Stored data entries
◆ ◆ ◆ ◆ ◆

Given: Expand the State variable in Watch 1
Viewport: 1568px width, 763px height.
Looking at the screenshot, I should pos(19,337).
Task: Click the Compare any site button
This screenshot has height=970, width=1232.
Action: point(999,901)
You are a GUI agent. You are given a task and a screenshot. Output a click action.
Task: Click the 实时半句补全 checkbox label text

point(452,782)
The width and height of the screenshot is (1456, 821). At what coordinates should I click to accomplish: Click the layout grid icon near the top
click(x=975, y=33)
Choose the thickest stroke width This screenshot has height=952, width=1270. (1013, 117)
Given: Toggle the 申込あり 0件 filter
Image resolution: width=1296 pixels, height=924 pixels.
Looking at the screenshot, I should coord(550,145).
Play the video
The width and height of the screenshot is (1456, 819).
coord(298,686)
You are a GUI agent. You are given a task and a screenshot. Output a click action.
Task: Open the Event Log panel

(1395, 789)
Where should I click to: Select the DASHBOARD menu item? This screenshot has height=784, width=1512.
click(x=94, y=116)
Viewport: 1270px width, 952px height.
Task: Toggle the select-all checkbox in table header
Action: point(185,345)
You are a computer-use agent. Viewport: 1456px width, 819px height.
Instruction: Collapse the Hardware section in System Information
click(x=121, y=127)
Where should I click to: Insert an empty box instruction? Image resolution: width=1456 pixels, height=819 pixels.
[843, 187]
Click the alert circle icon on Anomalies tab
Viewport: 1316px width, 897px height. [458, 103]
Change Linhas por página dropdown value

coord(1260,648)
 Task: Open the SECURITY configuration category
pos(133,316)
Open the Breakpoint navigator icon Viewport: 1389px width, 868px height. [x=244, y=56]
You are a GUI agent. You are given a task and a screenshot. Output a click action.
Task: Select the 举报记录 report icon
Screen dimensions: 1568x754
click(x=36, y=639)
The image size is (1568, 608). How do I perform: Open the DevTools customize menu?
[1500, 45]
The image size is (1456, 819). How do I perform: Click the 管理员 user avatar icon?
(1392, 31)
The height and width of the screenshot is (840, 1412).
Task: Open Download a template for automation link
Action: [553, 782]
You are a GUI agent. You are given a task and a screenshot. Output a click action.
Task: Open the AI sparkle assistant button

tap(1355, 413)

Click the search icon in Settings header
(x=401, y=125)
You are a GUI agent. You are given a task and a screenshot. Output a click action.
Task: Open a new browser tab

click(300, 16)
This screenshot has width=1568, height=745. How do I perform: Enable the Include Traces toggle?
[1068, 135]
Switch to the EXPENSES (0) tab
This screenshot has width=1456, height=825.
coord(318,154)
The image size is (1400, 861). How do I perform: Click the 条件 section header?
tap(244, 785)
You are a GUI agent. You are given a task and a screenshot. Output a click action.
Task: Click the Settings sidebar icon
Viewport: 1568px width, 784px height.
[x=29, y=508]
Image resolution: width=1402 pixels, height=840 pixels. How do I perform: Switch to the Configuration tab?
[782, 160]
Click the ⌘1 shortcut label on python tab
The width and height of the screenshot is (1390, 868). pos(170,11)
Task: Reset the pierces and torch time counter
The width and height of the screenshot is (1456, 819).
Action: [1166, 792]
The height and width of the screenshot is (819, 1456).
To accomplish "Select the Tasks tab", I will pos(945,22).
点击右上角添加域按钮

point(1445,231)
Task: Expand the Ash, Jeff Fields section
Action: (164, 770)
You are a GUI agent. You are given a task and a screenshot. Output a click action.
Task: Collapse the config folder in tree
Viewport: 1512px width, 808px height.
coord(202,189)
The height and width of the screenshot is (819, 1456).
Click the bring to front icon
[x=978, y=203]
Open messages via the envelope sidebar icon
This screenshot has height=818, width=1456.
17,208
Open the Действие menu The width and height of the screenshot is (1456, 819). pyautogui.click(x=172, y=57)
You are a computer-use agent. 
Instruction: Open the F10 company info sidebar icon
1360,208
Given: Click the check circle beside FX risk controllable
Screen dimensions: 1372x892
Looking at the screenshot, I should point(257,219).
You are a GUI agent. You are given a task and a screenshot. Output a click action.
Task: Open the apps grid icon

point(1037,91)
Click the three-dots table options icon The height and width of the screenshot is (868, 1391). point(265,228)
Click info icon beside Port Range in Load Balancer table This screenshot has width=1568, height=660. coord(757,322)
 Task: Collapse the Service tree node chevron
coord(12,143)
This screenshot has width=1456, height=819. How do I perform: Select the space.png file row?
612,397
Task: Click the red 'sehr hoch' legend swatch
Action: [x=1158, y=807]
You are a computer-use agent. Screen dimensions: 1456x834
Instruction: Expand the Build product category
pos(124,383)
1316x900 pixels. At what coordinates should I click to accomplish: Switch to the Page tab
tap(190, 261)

◆ ◆ ◆ ◆ ◆

→ TRY IT
Please copy out every entry exactly, with nothing omitted.

→ ANSWER BELOW
Given: Expand the State variable in Watch 1
Viewport: 1568px width, 763px height.
Looking at the screenshot, I should pos(19,337).
Task: Click the Compare any site button
This screenshot has height=970, width=1232.
Action: point(999,901)
You are a GUI agent. You are given a task and a screenshot. Output a click action.
Task: Click the 实时半句补全 checkbox label text

point(452,782)
The width and height of the screenshot is (1456, 821). At what coordinates should I click to accomplish: Click the layout grid icon near the top
click(x=975, y=33)
Choose the thickest stroke width This screenshot has height=952, width=1270. (1013, 117)
Given: Toggle the 申込あり 0件 filter
Image resolution: width=1296 pixels, height=924 pixels.
Looking at the screenshot, I should coord(550,145).
Play the video
The width and height of the screenshot is (1456, 819).
coord(298,686)
You are a GUI agent. You are given a task and a screenshot. Output a click action.
Task: Open the Event Log panel

(1395, 789)
Where should I click to: Select the DASHBOARD menu item? This screenshot has height=784, width=1512.
click(x=94, y=116)
Viewport: 1270px width, 952px height.
Task: Toggle the select-all checkbox in table header
Action: point(185,345)
You are a computer-use agent. Viewport: 1456px width, 819px height.
Instruction: Collapse the Hardware section in System Information
click(x=121, y=127)
Where should I click to: Insert an empty box instruction? Image resolution: width=1456 pixels, height=819 pixels.
[843, 187]
Click the alert circle icon on Anomalies tab
Viewport: 1316px width, 897px height. [458, 103]
Change Linhas por página dropdown value

coord(1260,648)
 Task: Open the SECURITY configuration category
pos(133,316)
Open the Breakpoint navigator icon Viewport: 1389px width, 868px height. [x=244, y=56]
You are a GUI agent. You are given a task and a screenshot. Output a click action.
Task: Select the 举报记录 report icon
Screen dimensions: 1568x754
click(x=36, y=639)
The image size is (1568, 608). How do I perform: Open the DevTools customize menu?
[1500, 45]
The image size is (1456, 819). How do I perform: Click the 管理员 user avatar icon?
(1392, 31)
The height and width of the screenshot is (840, 1412).
Task: Open Download a template for automation link
Action: [553, 782]
You are a GUI agent. You are given a task and a screenshot. Output a click action.
Task: Open the AI sparkle assistant button

tap(1355, 413)

Click the search icon in Settings header
(x=401, y=125)
You are a GUI agent. You are given a task and a screenshot. Output a click action.
Task: Open a new browser tab

click(300, 16)
This screenshot has width=1568, height=745. How do I perform: Enable the Include Traces toggle?
[1068, 135]
Switch to the EXPENSES (0) tab
This screenshot has width=1456, height=825.
coord(318,154)
The image size is (1400, 861). How do I perform: Click the 条件 section header?
tap(244, 785)
You are a GUI agent. You are given a task and a screenshot. Output a click action.
Task: Click the Settings sidebar icon
Viewport: 1568px width, 784px height.
[x=29, y=508]
Image resolution: width=1402 pixels, height=840 pixels. How do I perform: Switch to the Configuration tab?
[782, 160]
Click the ⌘1 shortcut label on python tab
The width and height of the screenshot is (1390, 868). pos(170,11)
Task: Reset the pierces and torch time counter
The width and height of the screenshot is (1456, 819).
Action: [1166, 792]
The height and width of the screenshot is (819, 1456).
To accomplish "Select the Tasks tab", I will pos(945,22).
点击右上角添加域按钮

point(1445,231)
Task: Expand the Ash, Jeff Fields section
Action: (164, 770)
You are a GUI agent. You are given a task and a screenshot. Output a click action.
Task: Collapse the config folder in tree
Viewport: 1512px width, 808px height.
coord(202,189)
The height and width of the screenshot is (819, 1456).
Click the bring to front icon
[x=978, y=203]
Open messages via the envelope sidebar icon
This screenshot has height=818, width=1456.
17,208
Open the Действие menu The width and height of the screenshot is (1456, 819). pyautogui.click(x=172, y=57)
You are a computer-use agent. 
Instruction: Open the F10 company info sidebar icon
1360,208
Given: Click the check circle beside FX risk controllable
Screen dimensions: 1372x892
Looking at the screenshot, I should point(257,219).
You are a GUI agent. You are given a task and a screenshot. Output a click action.
Task: Open the apps grid icon

point(1037,91)
Click the three-dots table options icon The height and width of the screenshot is (868, 1391). point(265,228)
Click info icon beside Port Range in Load Balancer table This screenshot has width=1568, height=660. coord(757,322)
 Task: Collapse the Service tree node chevron
coord(12,143)
This screenshot has width=1456, height=819. How do I perform: Select the space.png file row?
612,397
Task: Click the red 'sehr hoch' legend swatch
Action: [x=1158, y=807]
You are a computer-use agent. Screen dimensions: 1456x834
Instruction: Expand the Build product category
pos(124,383)
1316x900 pixels. At what coordinates should I click to accomplish: Switch to the Page tab
tap(190, 261)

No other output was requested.